Tainted Milk Trials Continue; Dairy Companies Pay US$160 Million
Two more men are on trial for the melamine-tainted milk scandal in China. So far seventeen suspects have faced court charges over the nation's high-profile food safety case.
Brothers Geng Jinping and Geng Jinzhu are accused of making and selling milk tainted with melamine.
The Gengs are accused of being "middlemen" who added melamine to milk, which was then sold to Sanlu, the largest Chinese dairy producer to have become embroiled in the scandal, and other dairy firms, CCTV said.
Geng Jinping, the former boss of a milk station, and Geng Jinzhu, a driver, had allegedly mixed 434 kilograms (955 pounds) of melamine-laced 'protein powder' with over 900,000 kilos of milk beginning October last year, CCTV said.
They sold product worth more than 2.8 million yuan (405,000 dollars) before being caught in September, according to the report.
At least six babies have died from drinking contaminated milk. In addition, more than 294 000 children suffered kidney and urinary problems. These victims are reported to receive compensation from the 22 Chinese dairy companies found to have sold tainted milk. A total of US$160 Million will be paid to the sickened victims and their families.

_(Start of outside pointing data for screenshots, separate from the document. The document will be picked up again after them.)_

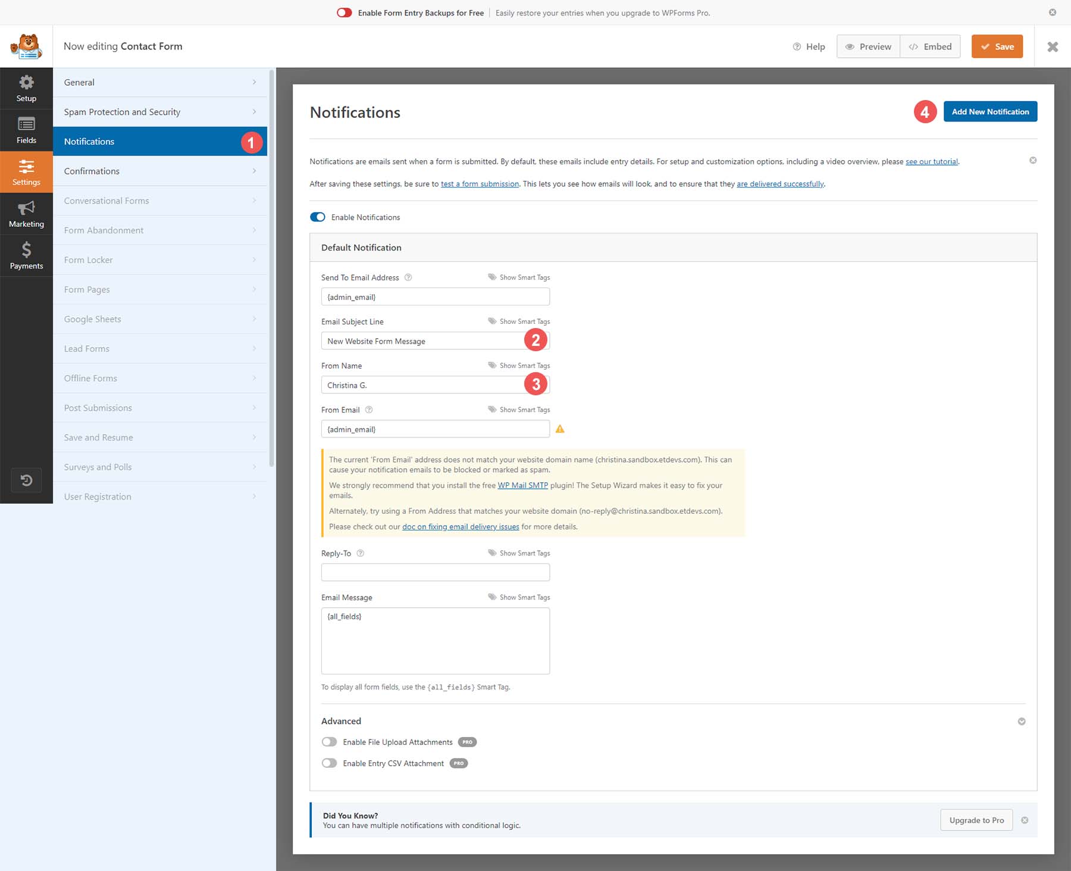This screenshot has width=1071, height=871.
Task: Collapse the Advanced section
Action: pyautogui.click(x=1022, y=721)
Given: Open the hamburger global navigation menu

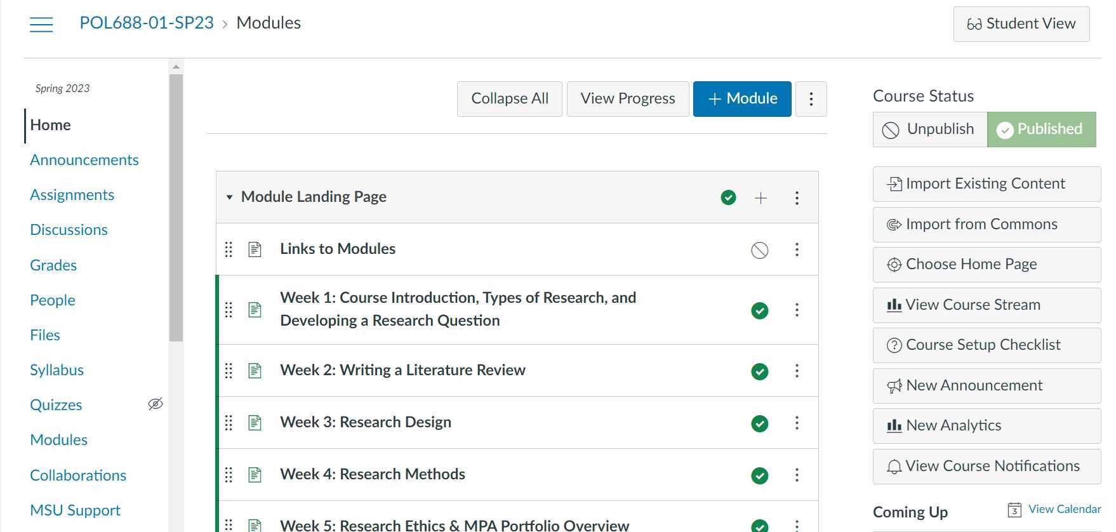Looking at the screenshot, I should (x=41, y=24).
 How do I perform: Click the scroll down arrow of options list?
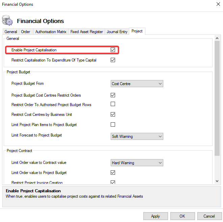pos(217,181)
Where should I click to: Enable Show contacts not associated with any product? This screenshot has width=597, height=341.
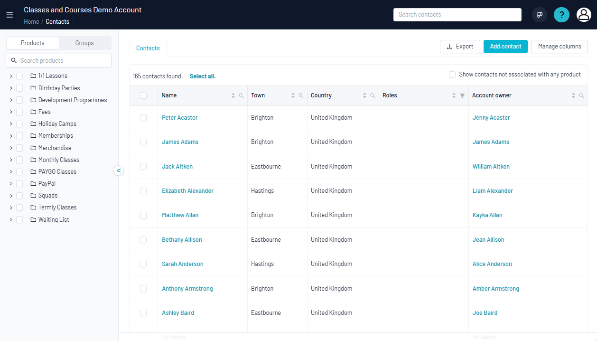[452, 75]
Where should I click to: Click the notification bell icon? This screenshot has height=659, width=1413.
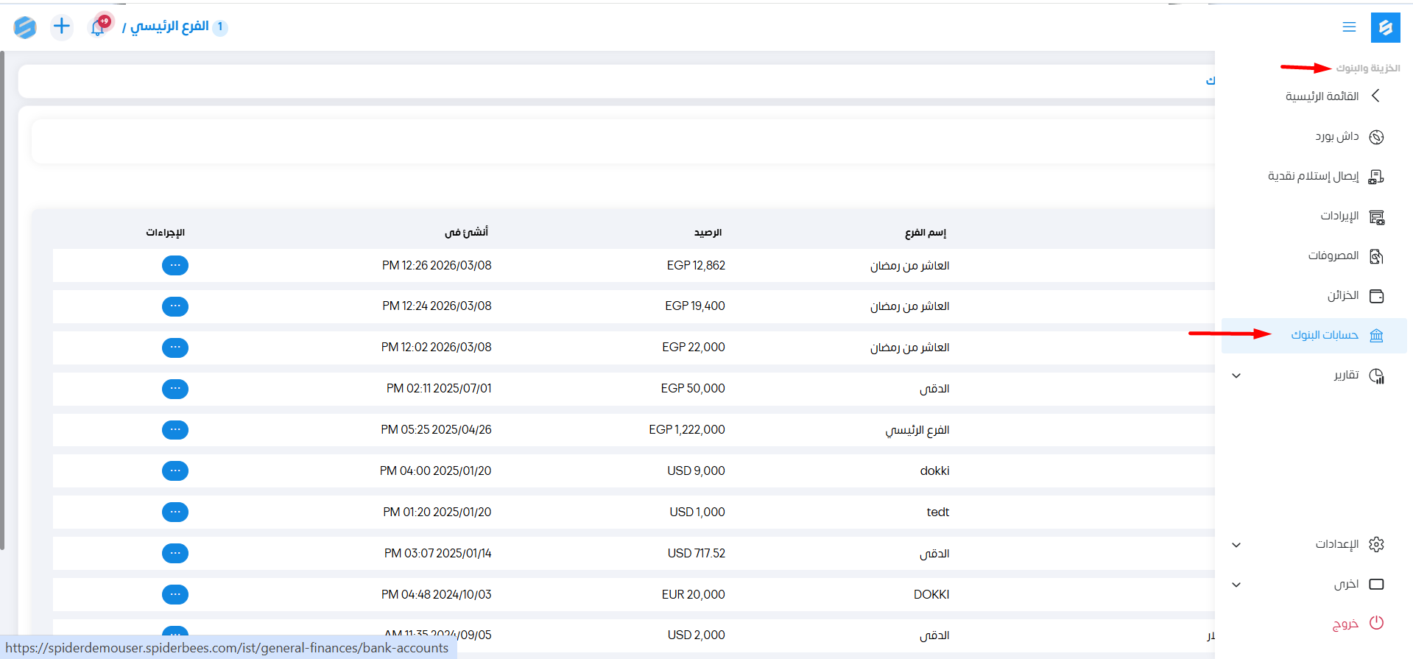98,27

China Daily reported the 22 companies blamed in the scandal will make a one-time $131-million cash payment to victims.
The remaining $29 million would cover bills for lingering health problems, the paper said, citing an unnamed source from the China Insurance Regulatory Commission.
Details in the report roughly correspond to figures provided this month by lawyers seeking to sue the companies involved, who said most children who suffered kidney stones would get $290, while sicker children would be paid $4,380.
Families of children who died will each get $29,000, China Daily said.
These numbers seem meagre compared to the losses of the victims' families. However Chinese court refuse to hear individual lawsuits against the dairy firms.
But lawyers for the victims' families have criticised this as being not enough, after courts had rejected their own lawsuits against the companies.